Thermal stability in the blended lithium manganese oxide – Lithium nickel cobalt manganese oxide cathode materials: An in situ time-resolved X-Ray diffraction and mass spectroscopy study

• Thermal stability of blended LiMn2O4(LMO)–LiNi1/3Co1/3Mn1/3O2(NCM) is studied.
• Blending of LMO with NCM leads to lower gas releasing temperature of CO2 and O2.
• During heating the NCM decomposes first followed by the LMO.
• MnO, NiO and possibly CoO were formed at temperatures higher than 500 °C.

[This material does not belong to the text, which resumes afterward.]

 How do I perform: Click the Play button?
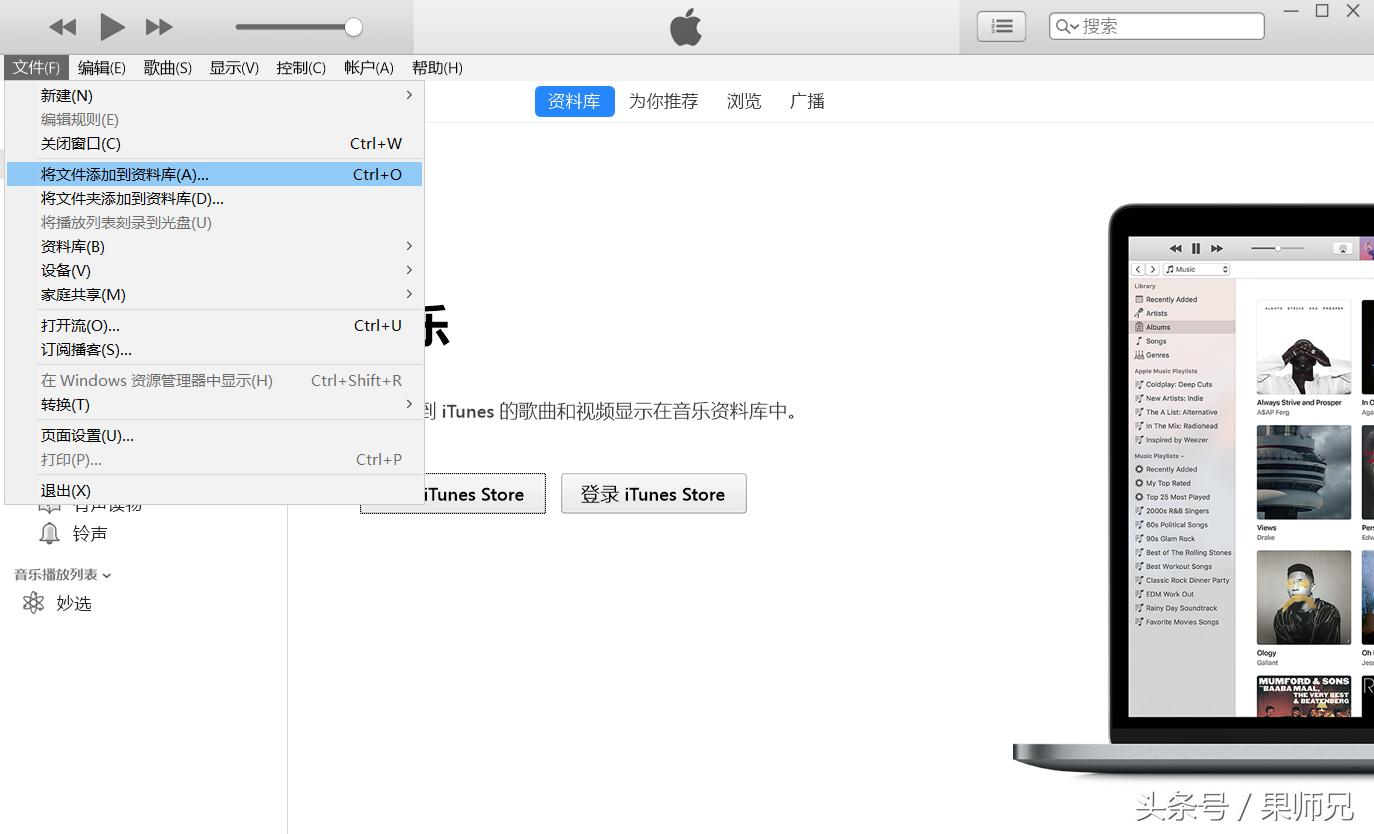(x=112, y=27)
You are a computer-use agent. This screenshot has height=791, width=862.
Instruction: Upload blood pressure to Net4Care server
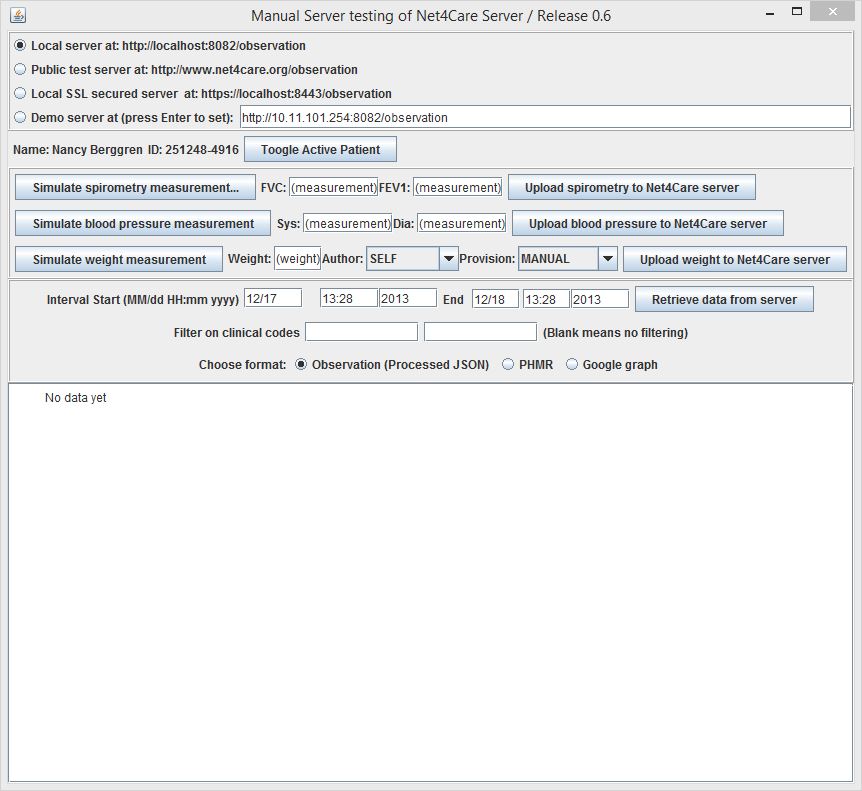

Thermal stabilities of a series of blended LiMn2O4 (LMO)–LiNi1/3Co1/3Mn1/3O2 (NCM) cathode materials with different weight ratios were studied by in situ time-resolved X-ray diffraction (XRD) combined with mass spectroscopy in the temperature range of 25 °C–580 °C under helium atmosphere. Upon heating, the electrochemically delithiated LMO changed into Mn3O4 phase at around 250 °C. Formation of MnO with rock-salt structure started at 520 °C. This observation is in contrast to the previous report for chemically delithiated LMO in air, in which a process of λ-MnO2 transforming to β-MnO2 was observed. Oxygen peak was not observed in all cases, presumably as a result of either consumption by the carbon or detection limit. CO2 profile correlates well with the phase transition and indirectly suggests the oxygen release of the cathode. Introducing NCM into LMO has two effects: first, it makes the high temperature rock-salt phase formation more complicated with more peaks in CO2 profile due to different MO (M = Ni, Mn, Co) phases; secondly, the onset temperature of CO2 release is lowered, implying lowered oxygen release temperature. Upon heating, XRD patterns indicate the NCM part reacts first, followed by the LMO part. This confirms the better thermal stability of LMO over NCM.